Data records
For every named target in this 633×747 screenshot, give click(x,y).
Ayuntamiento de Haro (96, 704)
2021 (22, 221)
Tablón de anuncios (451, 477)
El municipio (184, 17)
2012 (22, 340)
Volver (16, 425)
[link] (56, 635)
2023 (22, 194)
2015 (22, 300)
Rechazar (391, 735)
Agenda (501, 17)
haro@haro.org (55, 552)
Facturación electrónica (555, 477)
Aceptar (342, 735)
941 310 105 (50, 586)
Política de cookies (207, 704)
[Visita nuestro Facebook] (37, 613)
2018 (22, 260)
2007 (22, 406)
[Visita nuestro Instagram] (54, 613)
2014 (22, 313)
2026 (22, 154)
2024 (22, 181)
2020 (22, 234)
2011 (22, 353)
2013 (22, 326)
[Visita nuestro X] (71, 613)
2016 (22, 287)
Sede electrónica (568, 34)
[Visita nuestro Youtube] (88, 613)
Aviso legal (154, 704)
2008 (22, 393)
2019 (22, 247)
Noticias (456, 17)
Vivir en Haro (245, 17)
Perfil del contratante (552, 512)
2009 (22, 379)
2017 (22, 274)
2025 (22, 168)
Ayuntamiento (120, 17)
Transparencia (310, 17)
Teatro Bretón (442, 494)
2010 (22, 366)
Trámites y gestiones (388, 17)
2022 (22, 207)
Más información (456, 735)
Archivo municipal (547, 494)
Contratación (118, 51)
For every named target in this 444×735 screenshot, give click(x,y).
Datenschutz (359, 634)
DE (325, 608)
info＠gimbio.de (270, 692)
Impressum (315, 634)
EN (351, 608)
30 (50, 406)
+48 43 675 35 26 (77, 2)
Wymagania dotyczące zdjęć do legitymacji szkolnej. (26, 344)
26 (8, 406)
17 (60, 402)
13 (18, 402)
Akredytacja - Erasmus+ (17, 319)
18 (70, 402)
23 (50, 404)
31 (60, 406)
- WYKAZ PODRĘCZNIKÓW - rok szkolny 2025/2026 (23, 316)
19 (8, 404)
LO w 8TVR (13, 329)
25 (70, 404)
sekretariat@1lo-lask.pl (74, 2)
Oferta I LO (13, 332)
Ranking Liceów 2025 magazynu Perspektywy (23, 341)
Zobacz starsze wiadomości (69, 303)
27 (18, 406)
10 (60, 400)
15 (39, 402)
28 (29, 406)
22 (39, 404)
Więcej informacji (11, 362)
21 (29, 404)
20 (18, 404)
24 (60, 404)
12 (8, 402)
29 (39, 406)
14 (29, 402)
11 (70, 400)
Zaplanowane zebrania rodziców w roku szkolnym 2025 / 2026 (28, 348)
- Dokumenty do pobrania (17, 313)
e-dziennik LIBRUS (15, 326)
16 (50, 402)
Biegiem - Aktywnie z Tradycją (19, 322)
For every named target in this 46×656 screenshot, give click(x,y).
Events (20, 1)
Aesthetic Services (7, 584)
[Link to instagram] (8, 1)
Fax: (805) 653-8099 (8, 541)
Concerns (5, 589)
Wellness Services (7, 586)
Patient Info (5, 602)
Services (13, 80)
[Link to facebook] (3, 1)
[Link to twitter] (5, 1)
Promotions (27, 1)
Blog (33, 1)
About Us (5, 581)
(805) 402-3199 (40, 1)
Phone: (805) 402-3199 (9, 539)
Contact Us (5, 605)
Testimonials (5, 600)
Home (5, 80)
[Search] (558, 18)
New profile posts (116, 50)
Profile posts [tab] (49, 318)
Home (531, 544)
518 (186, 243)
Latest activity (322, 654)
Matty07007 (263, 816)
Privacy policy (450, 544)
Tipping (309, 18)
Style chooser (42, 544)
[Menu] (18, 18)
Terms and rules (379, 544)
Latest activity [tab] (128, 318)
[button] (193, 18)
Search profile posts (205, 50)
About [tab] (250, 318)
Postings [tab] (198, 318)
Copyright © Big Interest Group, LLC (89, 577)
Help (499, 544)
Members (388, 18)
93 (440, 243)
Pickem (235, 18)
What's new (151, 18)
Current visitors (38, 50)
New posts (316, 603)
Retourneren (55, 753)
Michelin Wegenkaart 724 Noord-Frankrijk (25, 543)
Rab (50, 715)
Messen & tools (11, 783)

AIM OF THE EXERCISE
Rewrite all of the records with "named target" changed to "labeled target" everywhere it occurs. Keep everything else the same.

CORRECT RESULT
For every labeled target in this 633×747 screenshot, give click(x,y).
Ayuntamiento de Haro (96, 704)
2021 (22, 221)
Tablón de anuncios (451, 477)
El municipio (184, 17)
2012 (22, 340)
Volver (16, 425)
[link] (56, 635)
2023 (22, 194)
2015 (22, 300)
Rechazar (391, 735)
Agenda (501, 17)
haro@haro.org (55, 552)
Facturación electrónica (555, 477)
Aceptar (342, 735)
941 310 105 (50, 586)
Política de cookies (207, 704)
[Visita nuestro Facebook] (37, 613)
2018 (22, 260)
2007 (22, 406)
[Visita nuestro Instagram] (54, 613)
2014 (22, 313)
2026 (22, 154)
2024 (22, 181)
2020 (22, 234)
2011 (22, 353)
2013 (22, 326)
[Visita nuestro X] (71, 613)
2016 (22, 287)
Sede electrónica (568, 34)
[Visita nuestro Youtube] (88, 613)
Aviso legal (154, 704)
2008 (22, 393)
2019 (22, 247)
Noticias (456, 17)
Vivir en Haro (245, 17)
Perfil del contratante (552, 512)
2009 (22, 379)
2017 (22, 274)
2025 (22, 168)
Ayuntamiento (120, 17)
Transparencia (310, 17)
Teatro Bretón (442, 494)
2010 (22, 366)
Trámites y gestiones (388, 17)
2022 (22, 207)
Más información (456, 735)
Archivo municipal (547, 494)
Contratación (118, 51)
For every labeled target in this 444×735 screenshot, give click(x,y).
Datenschutz (359, 634)
DE (325, 608)
info＠gimbio.de (270, 692)
Impressum (315, 634)
EN (351, 608)
30 (50, 406)
+48 43 675 35 26 (77, 2)
Wymagania dotyczące zdjęć do legitymacji szkolnej. (26, 344)
26 (8, 406)
17 (60, 402)
13 (18, 402)
Akredytacja - Erasmus+ (17, 319)
18 (70, 402)
23 (50, 404)
31 (60, 406)
- WYKAZ PODRĘCZNIKÓW - rok szkolny 2025/2026 (23, 316)
19 (8, 404)
LO w 8TVR (13, 329)
25 (70, 404)
sekretariat@1lo-lask.pl (74, 2)
Oferta I LO (13, 332)
Ranking Liceów 2025 magazynu Perspektywy (23, 341)
Zobacz starsze wiadomości (69, 303)
27 (18, 406)
10 (60, 400)
15 (39, 402)
28 (29, 406)
22 (39, 404)
Więcej informacji (11, 362)
21 (29, 404)
20 (18, 404)
24 (60, 404)
12 (8, 402)
29 (39, 406)
14 (29, 402)
11 (70, 400)
Zaplanowane zebrania rodziców w roku szkolnym 2025 / 2026 (28, 348)
- Dokumenty do pobrania (17, 313)
e-dziennik LIBRUS (15, 326)
16 (50, 402)
Biegiem - Aktywnie z Tradycją (19, 322)
For every labeled target in this 46×656 screenshot, give click(x,y).
Events (20, 1)
Aesthetic Services (7, 584)
[Link to instagram] (8, 1)
Fax: (805) 653-8099 (8, 541)
Concerns (5, 589)
Wellness Services (7, 586)
Patient Info (5, 602)
Services (13, 80)
[Link to facebook] (3, 1)
[Link to twitter] (5, 1)
Promotions (27, 1)
Blog (33, 1)
About Us (5, 581)
(805) 402-3199 (40, 1)
Phone: (805) 402-3199 (9, 539)
Contact Us (5, 605)
Testimonials (5, 600)
Home (5, 80)
[Search] (558, 18)
New profile posts (116, 50)
Profile posts [tab] (49, 318)
Home (531, 544)
518 (186, 243)
Latest activity (322, 654)
Matty07007 (263, 816)
Privacy policy (450, 544)
Tipping (309, 18)
Style chooser (42, 544)
[Menu] (18, 18)
Terms and rules (379, 544)
Latest activity [tab] (128, 318)
[button] (193, 18)
Search profile posts (205, 50)
About [tab] (250, 318)
Postings [tab] (198, 318)
Copyright © Big Interest Group, LLC (89, 577)
Help (499, 544)
Members (388, 18)
93 (440, 243)
Pickem (235, 18)
What's new (151, 18)
Current visitors (38, 50)
New posts (316, 603)
Retourneren (55, 753)
Michelin Wegenkaart 724 Noord-Frankrijk (25, 543)
Rab (50, 715)
Messen & tools (11, 783)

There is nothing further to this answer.